TASK DIRECTIONS: Output each record exactly. Leave none out.

== ENTRIES SHOWN

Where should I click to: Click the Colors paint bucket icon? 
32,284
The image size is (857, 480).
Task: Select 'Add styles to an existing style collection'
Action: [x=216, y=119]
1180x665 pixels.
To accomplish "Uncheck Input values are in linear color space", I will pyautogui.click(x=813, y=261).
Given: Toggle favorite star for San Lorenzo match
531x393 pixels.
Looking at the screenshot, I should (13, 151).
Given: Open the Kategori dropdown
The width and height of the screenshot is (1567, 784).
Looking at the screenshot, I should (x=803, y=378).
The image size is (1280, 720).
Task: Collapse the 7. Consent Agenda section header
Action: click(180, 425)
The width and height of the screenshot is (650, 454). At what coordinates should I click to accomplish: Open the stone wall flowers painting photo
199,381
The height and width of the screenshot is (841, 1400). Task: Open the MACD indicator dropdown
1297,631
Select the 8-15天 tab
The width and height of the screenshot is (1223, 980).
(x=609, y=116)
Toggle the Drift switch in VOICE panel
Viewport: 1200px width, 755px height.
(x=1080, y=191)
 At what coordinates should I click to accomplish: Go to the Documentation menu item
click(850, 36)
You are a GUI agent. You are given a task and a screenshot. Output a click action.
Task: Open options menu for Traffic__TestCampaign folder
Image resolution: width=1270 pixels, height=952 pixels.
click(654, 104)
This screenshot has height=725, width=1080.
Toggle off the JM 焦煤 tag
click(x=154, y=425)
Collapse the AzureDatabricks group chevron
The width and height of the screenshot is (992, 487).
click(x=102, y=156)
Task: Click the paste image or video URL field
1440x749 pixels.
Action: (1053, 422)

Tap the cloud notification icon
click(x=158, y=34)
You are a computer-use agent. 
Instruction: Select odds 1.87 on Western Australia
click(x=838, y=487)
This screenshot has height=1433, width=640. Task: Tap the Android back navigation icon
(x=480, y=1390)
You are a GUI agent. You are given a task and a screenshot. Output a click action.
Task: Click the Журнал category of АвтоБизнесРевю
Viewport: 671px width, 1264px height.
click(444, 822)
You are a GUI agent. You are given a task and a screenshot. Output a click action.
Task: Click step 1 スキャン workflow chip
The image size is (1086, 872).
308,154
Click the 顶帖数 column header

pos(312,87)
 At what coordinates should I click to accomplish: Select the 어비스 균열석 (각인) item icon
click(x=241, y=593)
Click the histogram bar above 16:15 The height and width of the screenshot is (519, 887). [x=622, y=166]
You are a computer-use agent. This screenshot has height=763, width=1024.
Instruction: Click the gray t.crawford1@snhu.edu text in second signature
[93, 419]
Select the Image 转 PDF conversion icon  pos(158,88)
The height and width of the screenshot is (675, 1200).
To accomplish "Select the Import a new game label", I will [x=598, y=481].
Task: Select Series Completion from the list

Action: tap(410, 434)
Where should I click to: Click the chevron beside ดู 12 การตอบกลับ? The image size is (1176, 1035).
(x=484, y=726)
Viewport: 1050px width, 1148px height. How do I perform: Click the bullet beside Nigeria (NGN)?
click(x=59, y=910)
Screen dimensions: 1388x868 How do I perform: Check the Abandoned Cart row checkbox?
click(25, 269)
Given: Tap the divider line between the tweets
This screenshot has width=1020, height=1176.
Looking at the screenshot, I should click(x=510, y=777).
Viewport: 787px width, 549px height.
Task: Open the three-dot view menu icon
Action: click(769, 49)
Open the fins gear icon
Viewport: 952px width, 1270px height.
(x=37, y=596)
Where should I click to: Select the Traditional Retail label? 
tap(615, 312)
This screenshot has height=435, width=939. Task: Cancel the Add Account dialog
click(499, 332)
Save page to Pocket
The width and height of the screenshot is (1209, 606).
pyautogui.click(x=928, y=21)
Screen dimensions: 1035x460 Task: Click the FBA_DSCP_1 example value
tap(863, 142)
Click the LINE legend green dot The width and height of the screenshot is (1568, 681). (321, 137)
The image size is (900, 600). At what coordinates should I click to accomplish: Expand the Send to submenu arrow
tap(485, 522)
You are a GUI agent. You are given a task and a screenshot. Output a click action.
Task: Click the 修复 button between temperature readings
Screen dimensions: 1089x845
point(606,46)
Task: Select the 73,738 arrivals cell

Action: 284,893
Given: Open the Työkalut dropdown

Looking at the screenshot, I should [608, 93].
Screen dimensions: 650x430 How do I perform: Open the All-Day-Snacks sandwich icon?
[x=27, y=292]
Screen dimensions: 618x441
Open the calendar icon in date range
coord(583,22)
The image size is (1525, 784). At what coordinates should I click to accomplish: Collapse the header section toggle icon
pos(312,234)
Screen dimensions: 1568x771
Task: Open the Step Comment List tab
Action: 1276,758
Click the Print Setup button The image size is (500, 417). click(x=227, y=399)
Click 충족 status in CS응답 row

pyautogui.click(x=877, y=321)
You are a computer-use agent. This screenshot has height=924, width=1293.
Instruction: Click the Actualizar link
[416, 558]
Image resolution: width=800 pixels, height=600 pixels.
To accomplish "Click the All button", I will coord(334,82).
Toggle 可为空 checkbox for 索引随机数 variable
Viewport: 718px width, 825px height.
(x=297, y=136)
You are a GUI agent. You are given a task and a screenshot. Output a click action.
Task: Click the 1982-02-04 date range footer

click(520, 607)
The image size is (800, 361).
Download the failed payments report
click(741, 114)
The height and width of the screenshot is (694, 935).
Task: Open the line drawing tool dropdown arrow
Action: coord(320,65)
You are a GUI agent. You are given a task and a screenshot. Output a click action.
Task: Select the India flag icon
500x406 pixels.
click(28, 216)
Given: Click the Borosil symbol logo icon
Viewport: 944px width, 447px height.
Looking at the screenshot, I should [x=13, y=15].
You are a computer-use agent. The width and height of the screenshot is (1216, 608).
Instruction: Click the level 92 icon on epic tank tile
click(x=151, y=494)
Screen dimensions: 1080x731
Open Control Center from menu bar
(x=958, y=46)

====

OUTPUT OF THE EXERCISE:
Where should I click to: Click the Colors paint bucket icon? 
32,284
The image size is (857, 480).
Task: Select 'Add styles to an existing style collection'
Action: [x=216, y=119]
1180x665 pixels.
To accomplish "Uncheck Input values are in linear color space", I will pyautogui.click(x=813, y=261).
Given: Toggle favorite star for San Lorenzo match
531x393 pixels.
Looking at the screenshot, I should (13, 151).
Given: Open the Kategori dropdown
The width and height of the screenshot is (1567, 784).
Looking at the screenshot, I should (x=803, y=378).
The image size is (1280, 720).
Task: Collapse the 7. Consent Agenda section header
Action: click(180, 425)
The width and height of the screenshot is (650, 454). At what coordinates should I click to accomplish: Open the stone wall flowers painting photo
199,381
The height and width of the screenshot is (841, 1400). Task: Open the MACD indicator dropdown
1297,631
Select the 8-15天 tab
The width and height of the screenshot is (1223, 980).
(x=609, y=116)
Toggle the Drift switch in VOICE panel
Viewport: 1200px width, 755px height.
(x=1080, y=191)
 At what coordinates should I click to accomplish: Go to the Documentation menu item
click(850, 36)
You are a GUI agent. You are given a task and a screenshot. Output a click action.
Task: Open options menu for Traffic__TestCampaign folder
Image resolution: width=1270 pixels, height=952 pixels.
click(654, 104)
This screenshot has height=725, width=1080.
Toggle off the JM 焦煤 tag
click(x=154, y=425)
Collapse the AzureDatabricks group chevron
The width and height of the screenshot is (992, 487).
click(x=102, y=156)
Task: Click the paste image or video URL field
1440x749 pixels.
Action: (1053, 422)

Tap the cloud notification icon
click(x=158, y=34)
You are a computer-use agent. 
Instruction: Select odds 1.87 on Western Australia
click(x=838, y=487)
This screenshot has height=1433, width=640. Task: Tap the Android back navigation icon
(x=480, y=1390)
You are a GUI agent. You are given a task and a screenshot. Output a click action.
Task: Click the Журнал category of АвтоБизнесРевю
Viewport: 671px width, 1264px height.
click(444, 822)
You are a GUI agent. You are given a task and a screenshot. Output a click action.
Task: Click step 1 スキャン workflow chip
The image size is (1086, 872).
308,154
Click the 顶帖数 column header

pos(312,87)
 At what coordinates should I click to accomplish: Select the 어비스 균열석 (각인) item icon
click(x=241, y=593)
Click the histogram bar above 16:15 The height and width of the screenshot is (519, 887). [x=622, y=166]
You are a computer-use agent. This screenshot has height=763, width=1024.
Instruction: Click the gray t.crawford1@snhu.edu text in second signature
[93, 419]
Select the Image 转 PDF conversion icon  pos(158,88)
The height and width of the screenshot is (675, 1200).
To accomplish "Select the Import a new game label", I will [x=598, y=481].
Task: Select Series Completion from the list

Action: tap(410, 434)
Where should I click to: Click the chevron beside ดู 12 การตอบกลับ? The image size is (1176, 1035).
(x=484, y=726)
Viewport: 1050px width, 1148px height. How do I perform: Click the bullet beside Nigeria (NGN)?
click(x=59, y=910)
Screen dimensions: 1388x868 How do I perform: Check the Abandoned Cart row checkbox?
click(25, 269)
Given: Tap the divider line between the tweets
This screenshot has width=1020, height=1176.
Looking at the screenshot, I should click(x=510, y=777).
Viewport: 787px width, 549px height.
Task: Open the three-dot view menu icon
Action: click(769, 49)
Open the fins gear icon
Viewport: 952px width, 1270px height.
(x=37, y=596)
Where should I click to: Select the Traditional Retail label? 
tap(615, 312)
This screenshot has height=435, width=939. Task: Cancel the Add Account dialog
click(499, 332)
Save page to Pocket
The width and height of the screenshot is (1209, 606).
pyautogui.click(x=928, y=21)
Screen dimensions: 1035x460 Task: Click the FBA_DSCP_1 example value
tap(863, 142)
Click the LINE legend green dot The width and height of the screenshot is (1568, 681). (321, 137)
The image size is (900, 600). At what coordinates should I click to accomplish: Expand the Send to submenu arrow
tap(485, 522)
You are a GUI agent. You are given a task and a screenshot. Output a click action.
Task: Click the 修复 button between temperature readings
Screen dimensions: 1089x845
point(606,46)
Task: Select the 73,738 arrivals cell

Action: 284,893
Given: Open the Työkalut dropdown

Looking at the screenshot, I should [608, 93].
Screen dimensions: 650x430 How do I perform: Open the All-Day-Snacks sandwich icon?
[x=27, y=292]
Screen dimensions: 618x441
Open the calendar icon in date range
coord(583,22)
The image size is (1525, 784). At what coordinates should I click to accomplish: Collapse the header section toggle icon
pos(312,234)
Screen dimensions: 1568x771
Task: Open the Step Comment List tab
Action: 1276,758
Click the Print Setup button The image size is (500, 417). click(x=227, y=399)
Click 충족 status in CS응답 row

pyautogui.click(x=877, y=321)
You are a computer-use agent. This screenshot has height=924, width=1293.
Instruction: Click the Actualizar link
[416, 558]
Image resolution: width=800 pixels, height=600 pixels.
To accomplish "Click the All button", I will coord(334,82).
Toggle 可为空 checkbox for 索引随机数 variable
Viewport: 718px width, 825px height.
(x=297, y=136)
You are a GUI agent. You are given a task and a screenshot. Output a click action.
Task: Click the 1982-02-04 date range footer

click(520, 607)
The image size is (800, 361).
Download the failed payments report
click(741, 114)
The height and width of the screenshot is (694, 935).
Task: Open the line drawing tool dropdown arrow
Action: coord(320,65)
You are a GUI agent. You are given a task and a screenshot. Output a click action.
Task: Select the India flag icon
500x406 pixels.
click(28, 216)
Given: Click the Borosil symbol logo icon
Viewport: 944px width, 447px height.
Looking at the screenshot, I should [x=13, y=15].
You are a computer-use agent. The width and height of the screenshot is (1216, 608).
Instruction: Click the level 92 icon on epic tank tile
click(x=151, y=494)
Screen dimensions: 1080x731
Open Control Center from menu bar
(x=958, y=46)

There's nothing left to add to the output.